*Document passage:*
* * *

Bromus kalmii, Kalm's brome, is a species of brome grass. It is a native bunchgrass in the North-central and Northeastern United States, the Great Lakes region, and eastern Canada. The specific epithet kalmii refers to its discoverer Pehr Kalm.

==Description==

Bromus kalmii is a perennial grass, with solitary or slightly tufted culms that grow 0.4-1.2 m tall. The culms are pubescent just below the nodes. The grass typically has three to five and occasionally six leaf blades. The firm and scabrous leaf blades are either pubescent or glabrous and are 7-17 cm long and 4-10 mm wide. The glabrous or sometimes shaggy sheaths are mostly shorter than the internodes and each have a V-shaped cleft. The ligule is typically 0.5 mm long. The narrow, crowded panicle is 5-15 cm long. The lower branches of the panicle are very slender and each bear one or two spikelets. The five to eleven flowered spikelets are 1.4-2.6 cm long and 5-6 mm wide. Both glumes have short, adpressed hairs. The lower glume is three-nerved and the upper glume is five-nerved. The densely hairy lemmas are oblong to elliptical in shape, and have straight awns 1-3 mm long. The oblong and flat palea is slightly shorter than the glume. The anthers are approximately 2 mm long.

The grass flowers from July to through August.

==Habitat==
Bromus kalmii grows in dry or moist open areas or thickets, especially on calcareous soils.

* * *

Records from a collection:
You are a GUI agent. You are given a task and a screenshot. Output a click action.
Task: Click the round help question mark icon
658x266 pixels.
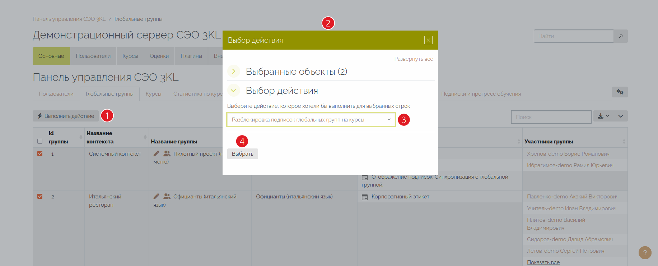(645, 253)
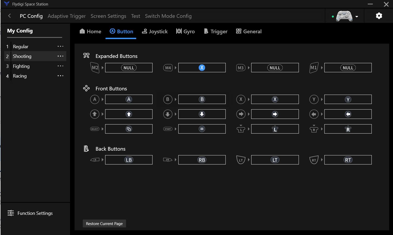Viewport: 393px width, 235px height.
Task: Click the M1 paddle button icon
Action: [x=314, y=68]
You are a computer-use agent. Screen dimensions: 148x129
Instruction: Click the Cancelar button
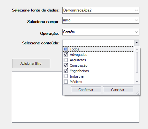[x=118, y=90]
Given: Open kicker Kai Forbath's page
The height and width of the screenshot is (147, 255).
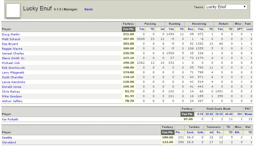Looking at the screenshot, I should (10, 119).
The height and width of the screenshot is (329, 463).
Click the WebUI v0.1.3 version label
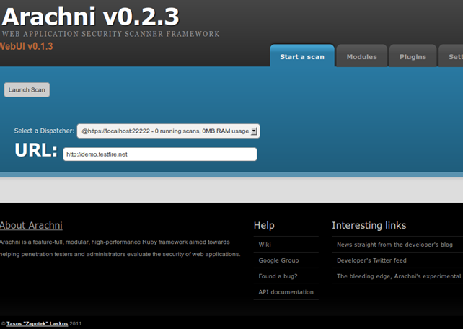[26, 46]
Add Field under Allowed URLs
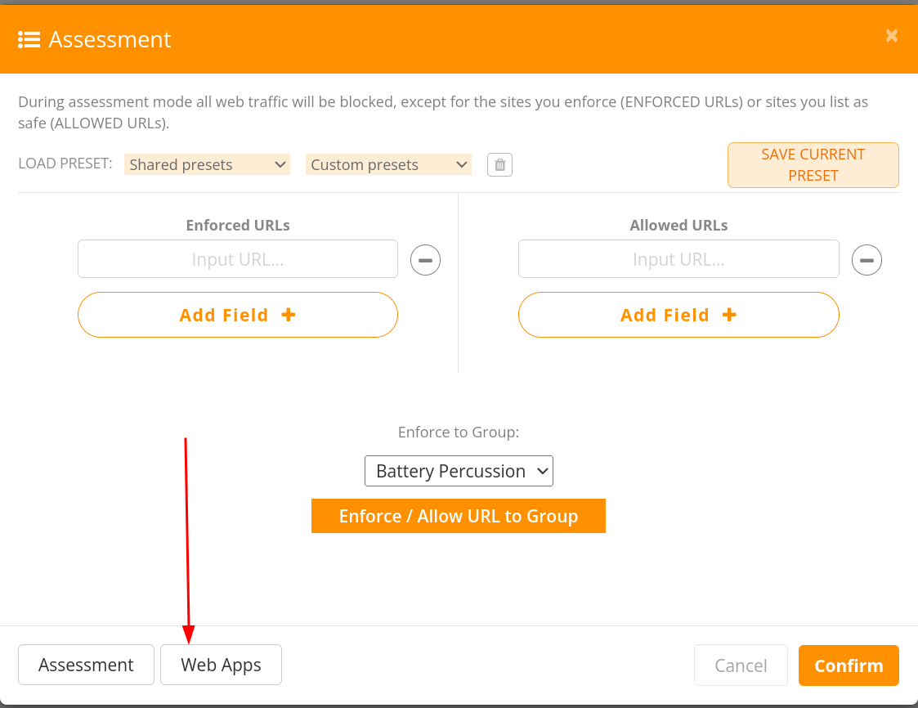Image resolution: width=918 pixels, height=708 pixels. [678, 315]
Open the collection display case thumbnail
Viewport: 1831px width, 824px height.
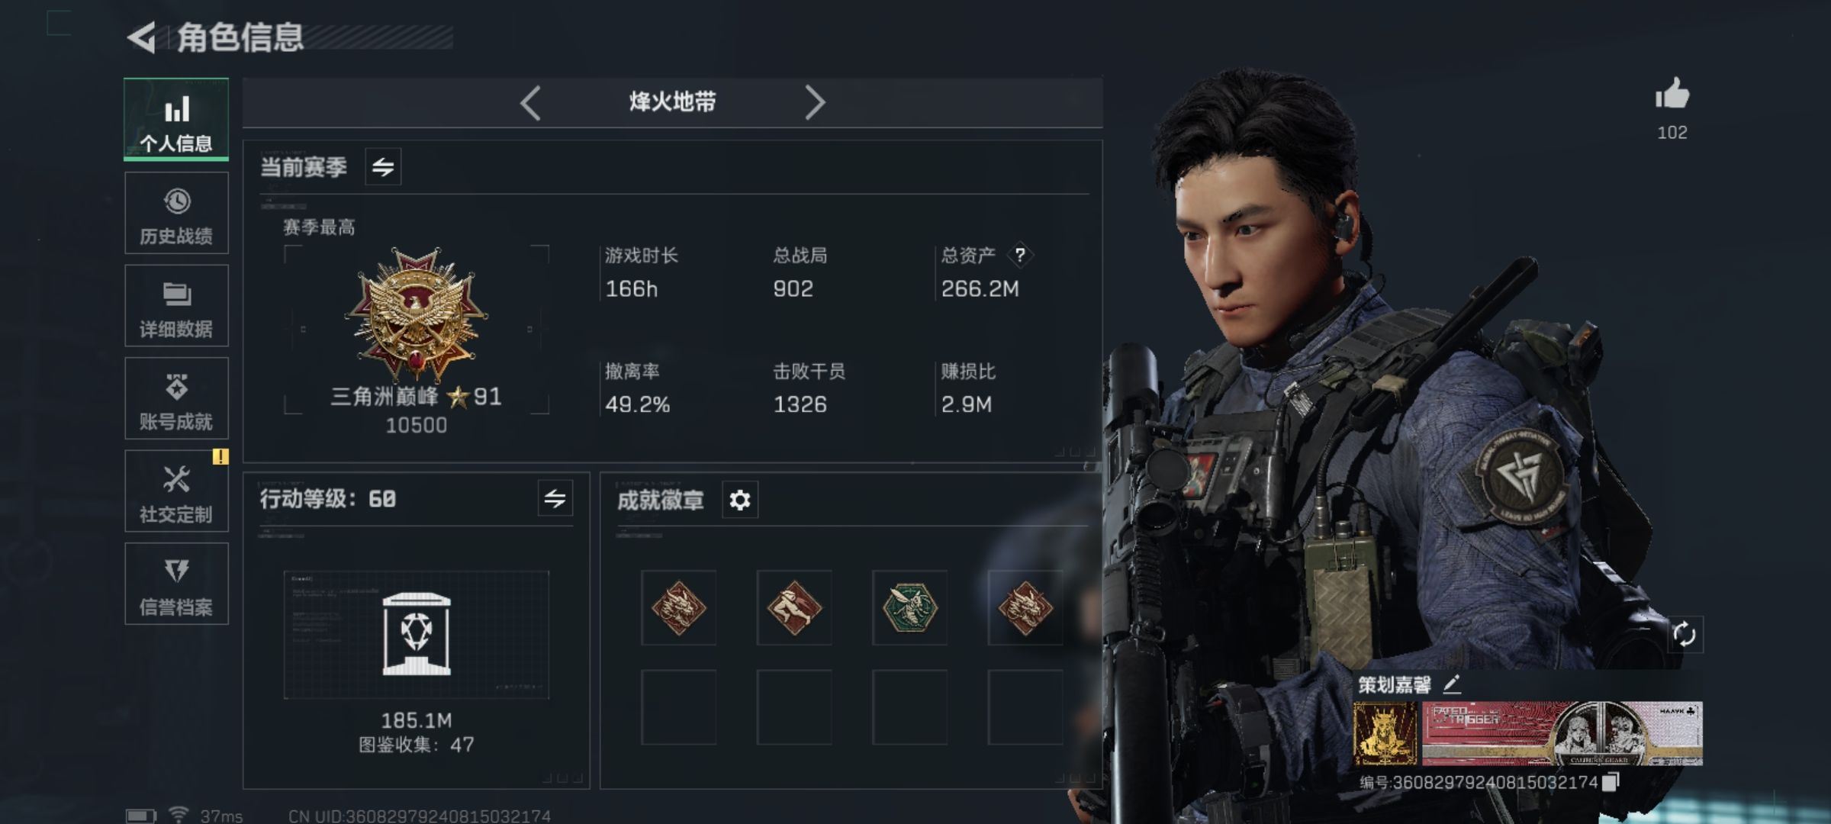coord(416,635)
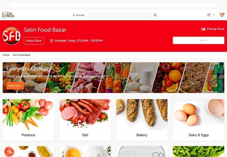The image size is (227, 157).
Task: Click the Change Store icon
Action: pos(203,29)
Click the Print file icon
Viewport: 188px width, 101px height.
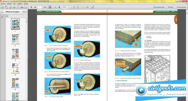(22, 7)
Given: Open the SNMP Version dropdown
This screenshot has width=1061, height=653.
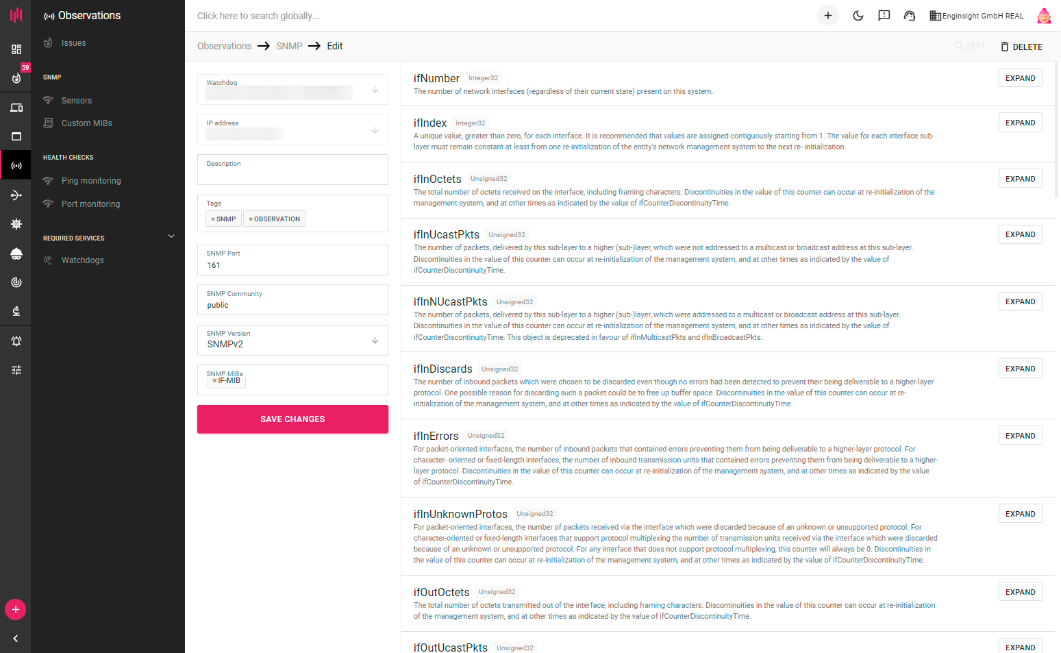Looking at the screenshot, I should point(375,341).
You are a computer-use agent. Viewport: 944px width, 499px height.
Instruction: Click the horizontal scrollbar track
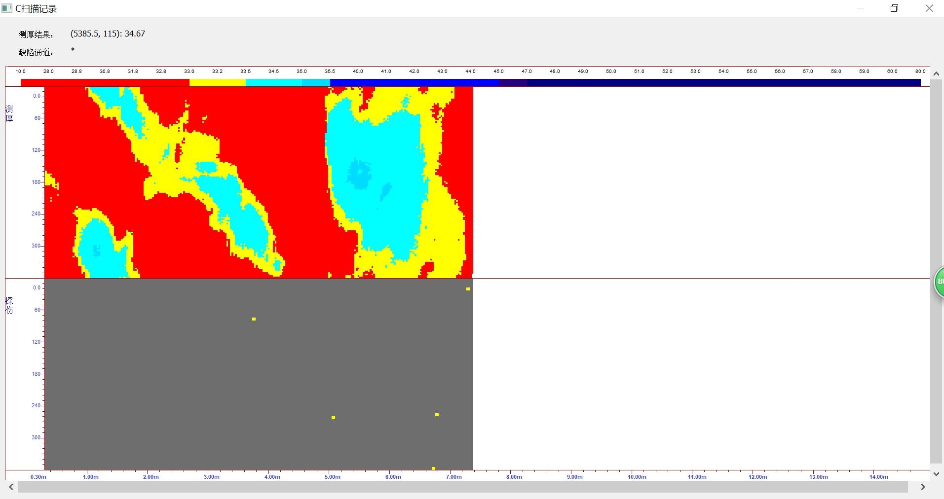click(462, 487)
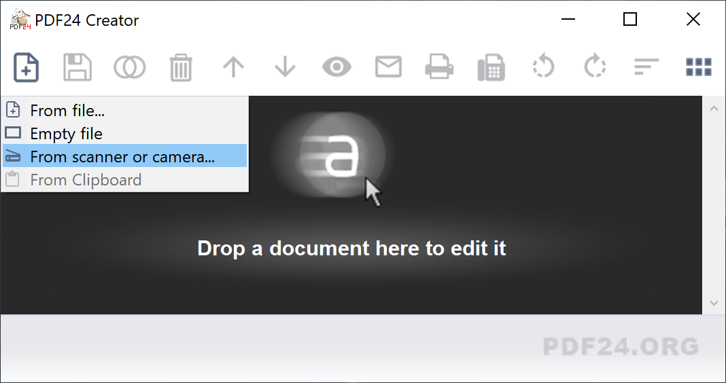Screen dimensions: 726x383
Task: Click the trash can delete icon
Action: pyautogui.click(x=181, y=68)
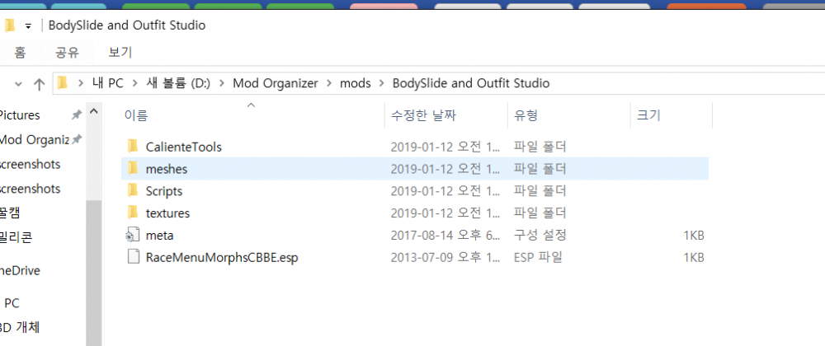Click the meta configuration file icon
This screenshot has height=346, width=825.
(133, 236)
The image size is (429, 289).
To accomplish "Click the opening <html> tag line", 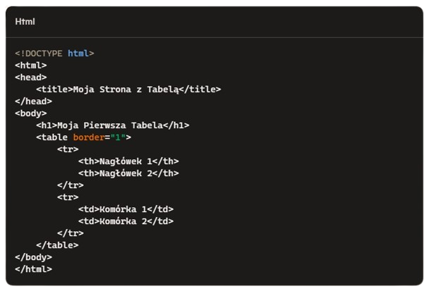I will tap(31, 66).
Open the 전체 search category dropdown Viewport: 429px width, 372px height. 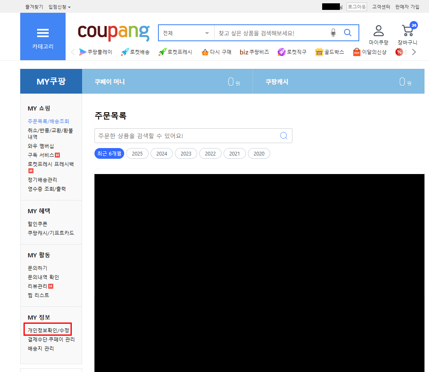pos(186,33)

* * *

According to the passage on Kalm's brome, how long are the awns on the lemmas?

*Solution to this task:* The awns are 1-3 mm long.